Article 36 de la loi Chevènement
Si la formalisation de certaines pratiques qui figure dans le texte « Chevénement » peut apparaître relativement positive (autant donner quelques droits à des sans droits), il n’en n’est pas de même d’autres points qui figurent dans le texte. En effet, celui-ci renforce clairement le rôle du ministère de l’Intérieur dans le champ de l’asile. Si ceci rompt partiellement avec la tradition française en la matière, selon laquelle la responsabilité de l’octroi du statut de réfugié relève de la compétence de l’Office français de protection des réfugiés et apatrides (OFPRA), ce point est cohérent avec ce que l’on a vu se produire au plan européen depuis près de vingt ans. Schématiquement, dans les années soixante-dix et au début des années quatre-vingt, un certain nombre d’instances ont vu le jour au plan européen avec pour but réel ou latent la lutte contre le terrorisme, le trafic de drogue ou la coopération policière européenne. Cependant, à la suite de la disparition des éléments qui étaient leur raison d’être, ces divers groupes (TREVI, groupe ad hoc etc) se sont progressivement emparés des questions de l’immigration et de l’asile en ne manquant pas de les réinterpréter à l’aune d’une grille de lecture particulière selon laquelle les flux migratoires arrivant en Europe constituent un danger. Cette vision restrictive a été accentuée lors de la signature de différents traités (Dublin, Shengen, Maastricht, Amsterdam) lesquels ont pour objectif, entre autres, de limiter l’accès à la « forteresse européenne » en le justifiant par une plus grande liberté de circulation interne.
Quelques dates
1951 : Adoption de la convention de Genève qui définit le statut de réfugié
1967 : Adoption du protocole de New-York qui élargit la portée du statut en levant les restrictions géographiques et temporelles
1990 : Signature de la convention d’application de l’accord Schengen qui autorisera la libre circulation des personnes entre les Etats membres.
Signature de la convention de Dublin qui permet de déterminer quel pays aura la responsabilité d’examiner les demandes d’asile.

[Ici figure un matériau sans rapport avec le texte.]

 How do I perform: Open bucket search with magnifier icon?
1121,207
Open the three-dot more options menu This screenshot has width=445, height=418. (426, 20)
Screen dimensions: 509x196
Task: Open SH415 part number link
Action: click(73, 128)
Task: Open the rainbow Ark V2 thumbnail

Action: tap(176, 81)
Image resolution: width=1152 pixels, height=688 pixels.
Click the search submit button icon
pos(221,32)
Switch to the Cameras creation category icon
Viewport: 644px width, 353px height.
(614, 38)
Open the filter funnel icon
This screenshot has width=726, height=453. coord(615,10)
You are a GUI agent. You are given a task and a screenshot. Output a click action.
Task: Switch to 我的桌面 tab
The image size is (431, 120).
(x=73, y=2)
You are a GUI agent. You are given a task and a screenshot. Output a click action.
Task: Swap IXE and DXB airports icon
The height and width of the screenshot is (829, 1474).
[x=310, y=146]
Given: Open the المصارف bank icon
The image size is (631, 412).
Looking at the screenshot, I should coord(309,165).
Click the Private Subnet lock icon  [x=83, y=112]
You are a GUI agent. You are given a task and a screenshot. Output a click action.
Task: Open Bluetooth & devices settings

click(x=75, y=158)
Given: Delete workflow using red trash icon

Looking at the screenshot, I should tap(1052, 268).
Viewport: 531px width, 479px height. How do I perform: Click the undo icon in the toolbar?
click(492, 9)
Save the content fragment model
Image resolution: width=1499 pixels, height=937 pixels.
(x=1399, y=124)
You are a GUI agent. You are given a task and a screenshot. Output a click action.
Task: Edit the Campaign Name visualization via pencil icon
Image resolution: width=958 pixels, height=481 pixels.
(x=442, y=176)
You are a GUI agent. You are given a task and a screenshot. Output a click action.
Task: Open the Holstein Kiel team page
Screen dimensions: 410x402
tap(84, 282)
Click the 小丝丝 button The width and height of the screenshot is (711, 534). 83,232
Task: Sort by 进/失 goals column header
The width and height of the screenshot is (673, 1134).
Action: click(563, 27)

Première tentative de coordinations des politiques d’asile européennes.
1992 : Signature du traité de Maastricht qui demande aux ministres de la Justice et de l’Intérieur d’établir un cadre pour une politique européenne.
1997 : Traité d’Amsterdam qui prévoit de transférer la compétence des politiques d’asile et d’immigration à l’union européenne.
Sans se livrer à un examen systématique des textes en vigueur ou adoptés au cours des deux dernières décennies, il est cependant possible de faire émerger un processus plus global selon lequel un certain nombre d’instances européennes en charge des questions de sécurité, pour employer volontairement un terme large, se sont (ou ont été) progressivement reconverties dans le domaine de l’immigration. La mise à jour de ce type de phénomène ne permet pas de rentrer dans le détail des modalités de création et des modes de fonctionnement de chacune des instances considérées, lesquelles ont par ailleurs des statuts différents, poursuivent des objectifs parfois contradictoires et relèvent d’autorités multiples. Certaines sont placées sous le contrôle de l’union européenne, d’autres dépendent du Conseil de l’Europe, les dernières enfin peuvent n’être que de simples groupes dits « informels ». Cependant, malgré cette diversité, ces diverses structures agissent toutes au niveau européen et ont presque toutes connu la disparition de leur objet initial (le terrorisme) au profit de l’apparition d’un nouveau champ d’intervention. Un des principaux éléments de cette « nécessaire » reconversion tient à la disparition progressive de leur raison d’être au cours des années. Fondés avec l’objectif avoué de lutter contre le terrorisme en Europe et de favoriser la coopération policière dans ce domaine, la « fin » du terrorisme en Europe a conduit à la modification du champ d’intervention des ces instances.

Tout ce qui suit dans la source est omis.